6. PMs: Engage in Field Research
Product managers should actively participate in research by joining researchers in the field, traveling to observe users, and engaging directly with customer feedback. This builds stronger partnerships and provides firsthand insights.
7. Prioritize Researcher Workload
Product managers and researchers should ruthlessly prioritize research projects, aiming for a maximum of three projects (two big, one small) for a researcher at any given time. This ensures high-quality work and prevents researchers from being spread too thinly.
8. Leverage Research for A/B “Why”
After A/B tests, leverage researchers to understand the “how and why” behind the results. This prevents endless speculation, informs future product development, and complements quantitative data with qualitative understanding.
9. Avoid Siloing Insights Disciplines
Companies should integrate various insights disciplines (e.g., UX research, market research, data science, customer service feedback) into a unified function. This prevents information overload and creates a cohesive, holistic understanding of the user and market.
10. Use CSAT, Not NPS
For measuring customer loyalty and satisfaction, use a simple Customer Satisfaction (CSAT) metric instead of Net Promoter Score (NPS). CSAT questions have better data properties, are more precise, and correlate better with business outcomes, while NPS is fundamentally flawed from a survey science perspective.
11. PMs: Don’t Over-rely on Dogfooding
While dogfooding your own product is useful for identifying potential issues, be extremely cautious about relying solely on your personal opinion or intuition to prioritize these issues. Your experience differs significantly from the average user, so leverage research to understand the true impact and priority of problems.
12. Researchers: Be Excellent Communicators
Researchers must develop strong communication skills to effectively convey insights. Tailor presentations and language to the specific audience (e.g., PMs vs. executives) to ensure the research is heard, understood, and acted upon, maximizing its impact.
13. Hiring: Seek Multi-Method & Clarity
When hiring researchers, assess their ability to propose multi-method approaches to open-ended research questions and their capacity to break down complex topics into simple, intuitive explanations. Strong communication skills are crucial for translating research into actionable insights for diverse audiences.

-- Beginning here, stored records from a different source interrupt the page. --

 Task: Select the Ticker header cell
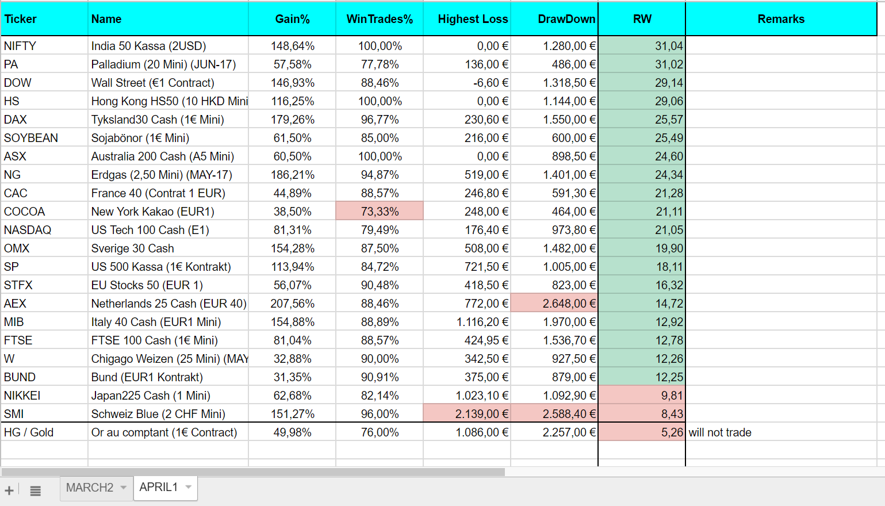click(44, 19)
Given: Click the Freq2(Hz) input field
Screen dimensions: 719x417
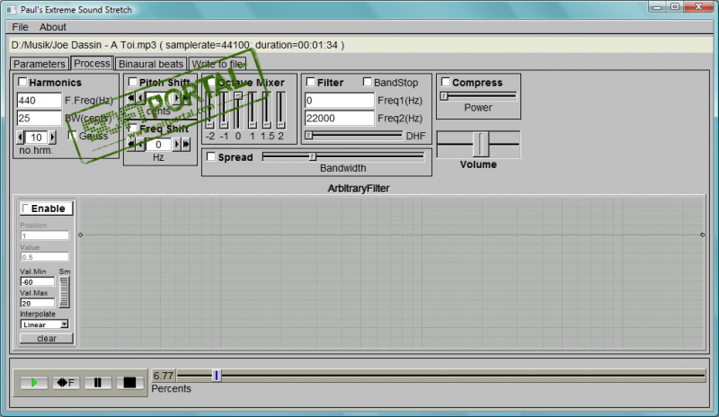Looking at the screenshot, I should (x=340, y=119).
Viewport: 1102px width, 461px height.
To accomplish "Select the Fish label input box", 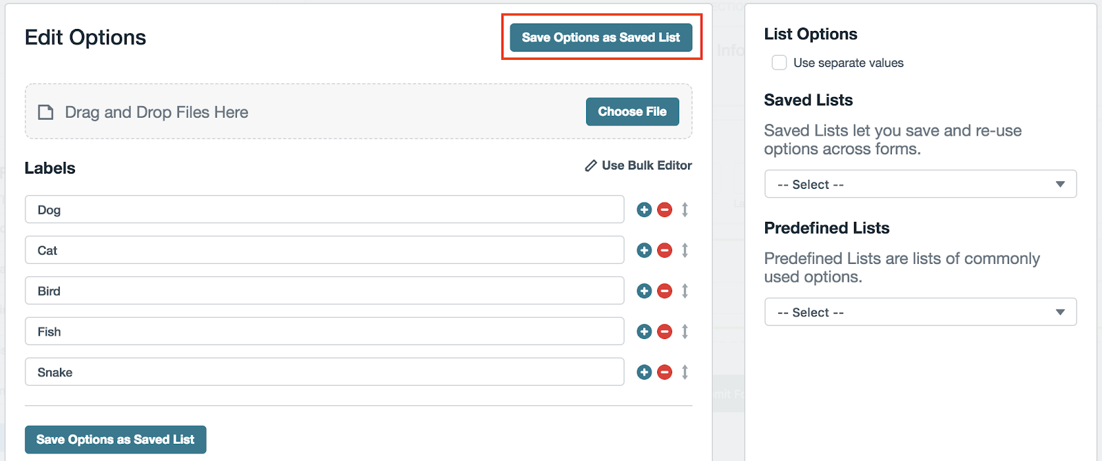I will point(324,331).
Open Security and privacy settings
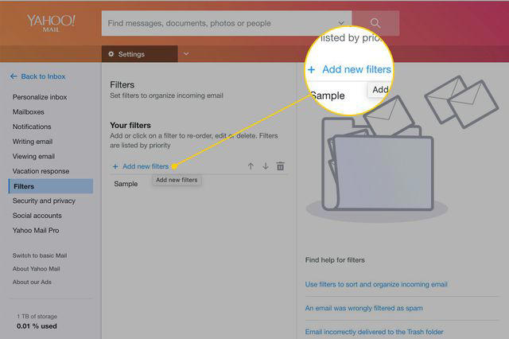Screen dimensions: 509x339 click(x=44, y=201)
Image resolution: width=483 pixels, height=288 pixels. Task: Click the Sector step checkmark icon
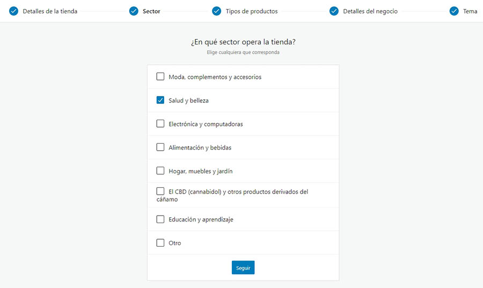coord(134,11)
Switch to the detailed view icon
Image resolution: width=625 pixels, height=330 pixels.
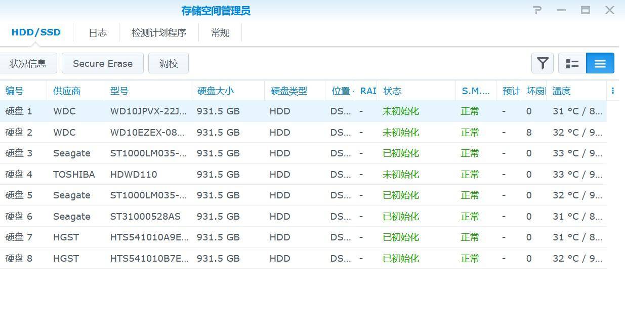(572, 63)
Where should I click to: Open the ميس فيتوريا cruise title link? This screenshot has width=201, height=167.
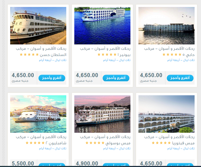(169, 140)
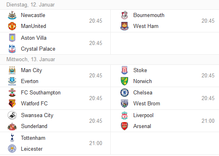Viewport: 219px width, 156px height.
Task: Open the Leicester team name link
Action: point(32,149)
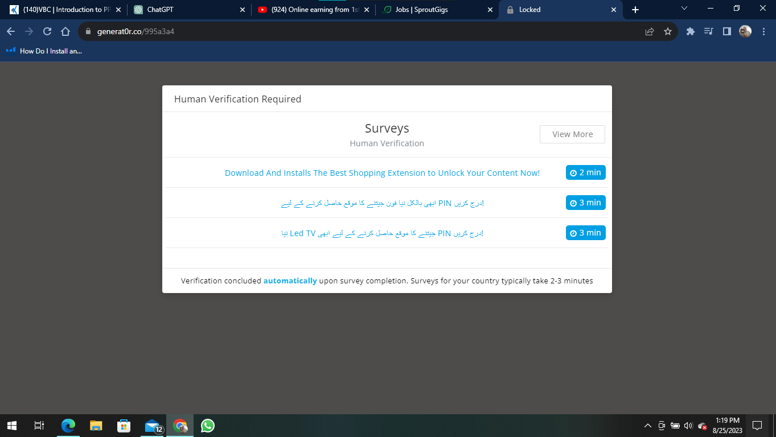Go to the browser home page icon

pos(65,31)
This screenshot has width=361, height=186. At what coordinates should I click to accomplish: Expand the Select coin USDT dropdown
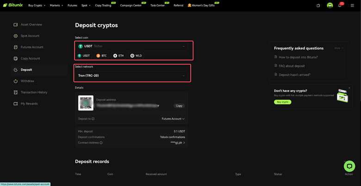(132, 46)
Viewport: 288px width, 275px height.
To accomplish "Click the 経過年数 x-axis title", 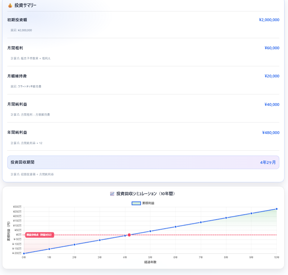I will click(150, 262).
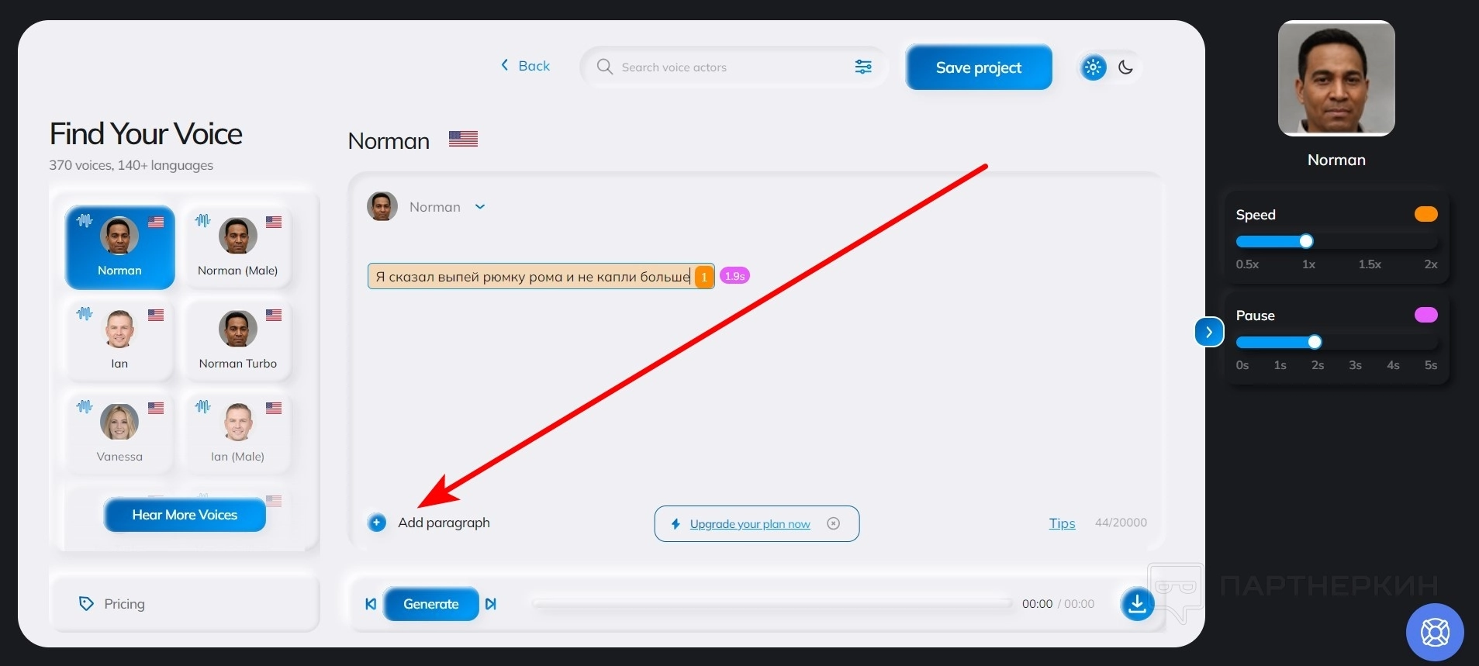Skip to next paragraph icon
1479x666 pixels.
coord(491,604)
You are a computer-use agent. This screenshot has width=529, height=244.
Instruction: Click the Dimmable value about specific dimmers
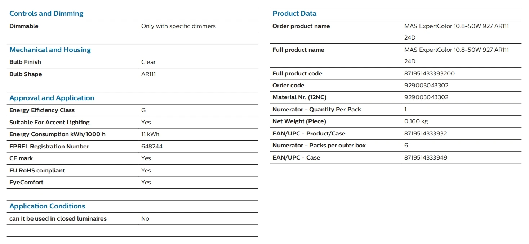[x=178, y=26]
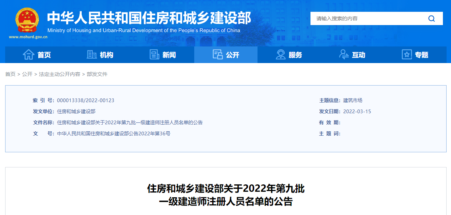This screenshot has height=215, width=451.
Task: Click 首页 in the breadcrumb
Action: click(10, 74)
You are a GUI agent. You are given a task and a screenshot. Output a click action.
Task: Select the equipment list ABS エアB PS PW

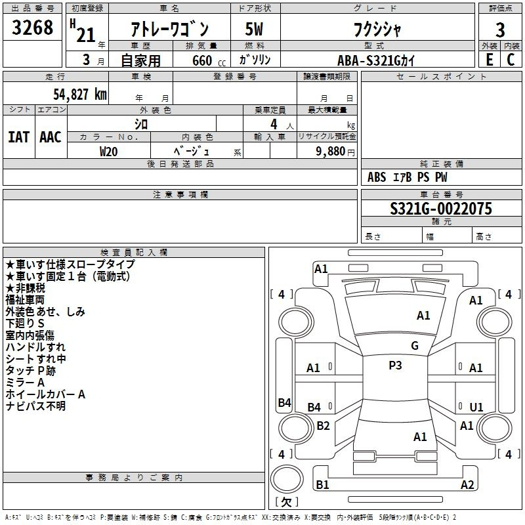tap(408, 177)
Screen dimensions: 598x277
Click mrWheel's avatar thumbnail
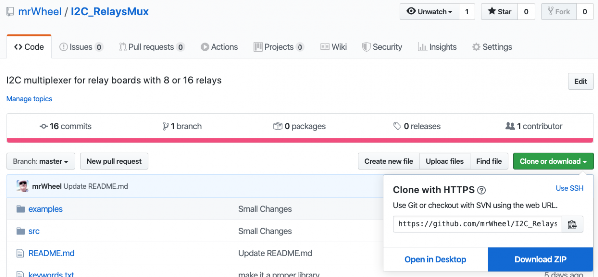pos(22,186)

14. Startups: Hire Researcher Early
Startups should consider hiring a researcher among their first employees, as a single multi-skilled researcher can provide immense value by accelerating learning, informing critical pivots, and providing evidence for tough decisions, helping founders avoid guessing and move faster.
15. Don’t Ask Users What They Want
Avoid directly asking users what they want, as this is not effective research. Instead, focus on understanding their behaviors, needs, and pain points through observation and nuanced questioning, as direct questions often yield unreliable answers.
16. Beware Hindsight Bias
Recognize and guard against hindsight bias (the “we knew this already” phenomenon) when reviewing research insights. Value research for exposing blind spots and genuinely improving intuition, rather than dismissing insights as obvious in retrospect.
17. Focus on Controllable Factors
Researchers should adopt a stoic mindset, focusing their energy and efforts on aspects of their work and career that they can directly control, such as skill development, relationship building, and communication, rather than dwelling on external factors or systemic issues beyond their influence.